Apollo3Blue I2S via hardware pattern generator

In my last article I had described the capabilities of Apollo3Blue generating pattern in hardware: http://blog.io-expert.com/hardware-generated-pattern-with-apollo3blue

In this article I will go a step deeper inside implementing a full protocol for driving audio: I2S.
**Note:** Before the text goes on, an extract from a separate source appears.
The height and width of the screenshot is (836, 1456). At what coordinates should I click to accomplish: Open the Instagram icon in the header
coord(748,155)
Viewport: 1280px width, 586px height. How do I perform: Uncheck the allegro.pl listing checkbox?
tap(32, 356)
In general I2S is used to transfer left and right channel data in a 16-bit PCM format for each channel with a SPI like synchronous transfer. To sync between left and right channel, a word select line toggles every 16-bit. A little specialty of I2S is the requirement of one clock shift for word select line:

In theory it is possible to run three synchronized timers in parallel to generate the bit-clock, word-select clock and one timer for data pattern generation, but I2S needs a multiple of the sample frequency which is sometimes not possible with internal dividers and would require an external osciallator with special frequencies (for example 1.4112MHz). With the used codec STGL5000 it is possible to generate a clock between 8 and 27MHz for the codecs main clock input used by the internal PLL to generate conform BCLK frequencies of FS*16*2 (FS for example 44.100KHz = 1.4112MHz).
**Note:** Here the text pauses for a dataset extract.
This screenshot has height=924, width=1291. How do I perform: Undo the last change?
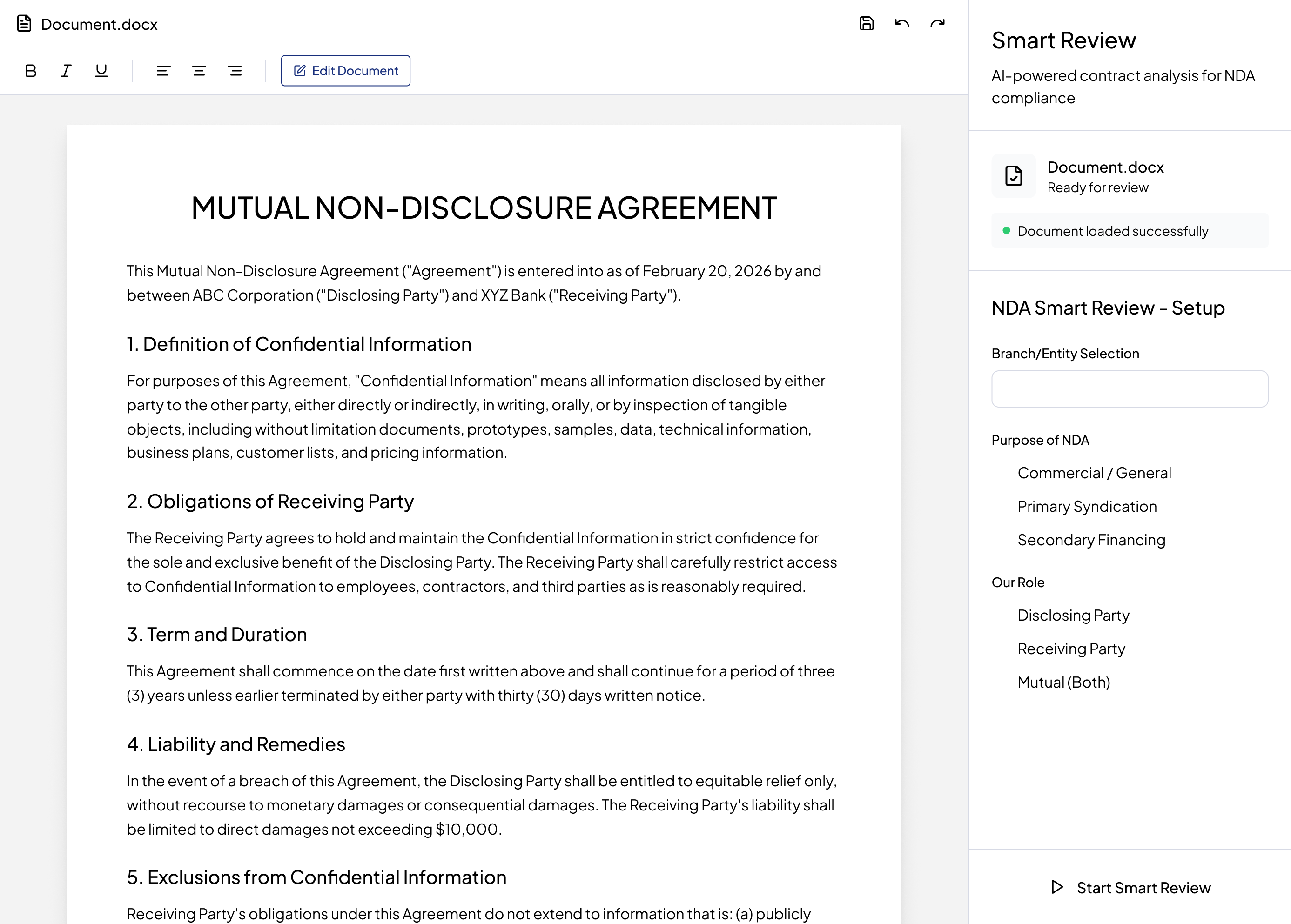click(902, 23)
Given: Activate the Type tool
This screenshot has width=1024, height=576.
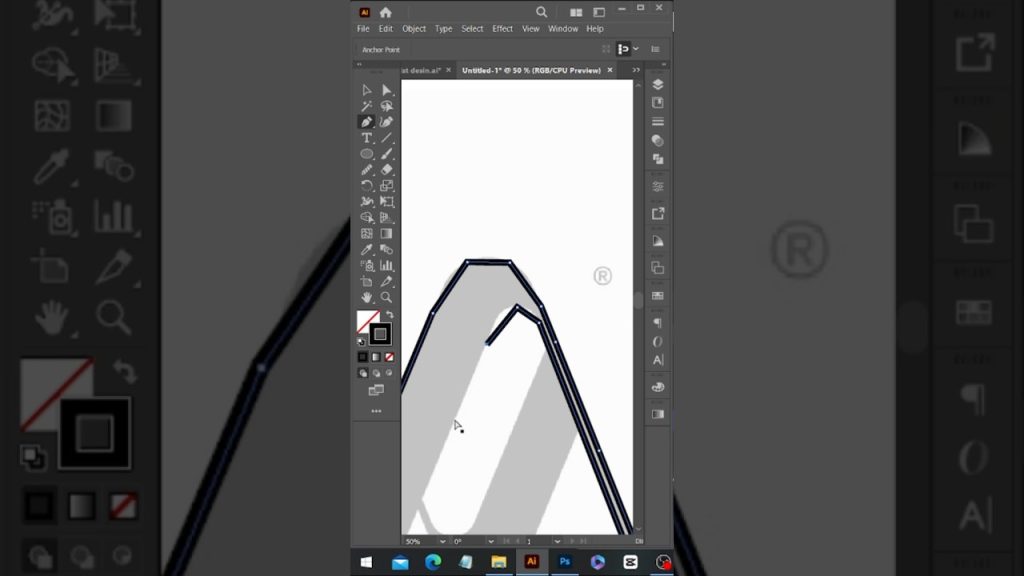Looking at the screenshot, I should click(366, 137).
Apollo3Blue has the possibility to output the divided HFRC clock of 48MHz. If divided by 4, the resulting 12MHz are a perfect match for the STGL5000 PLL input. One timer (B0) is used to sync on the word select clock and a second timer configured as pattern generator is triggered by the synchronized word-select timer (B0).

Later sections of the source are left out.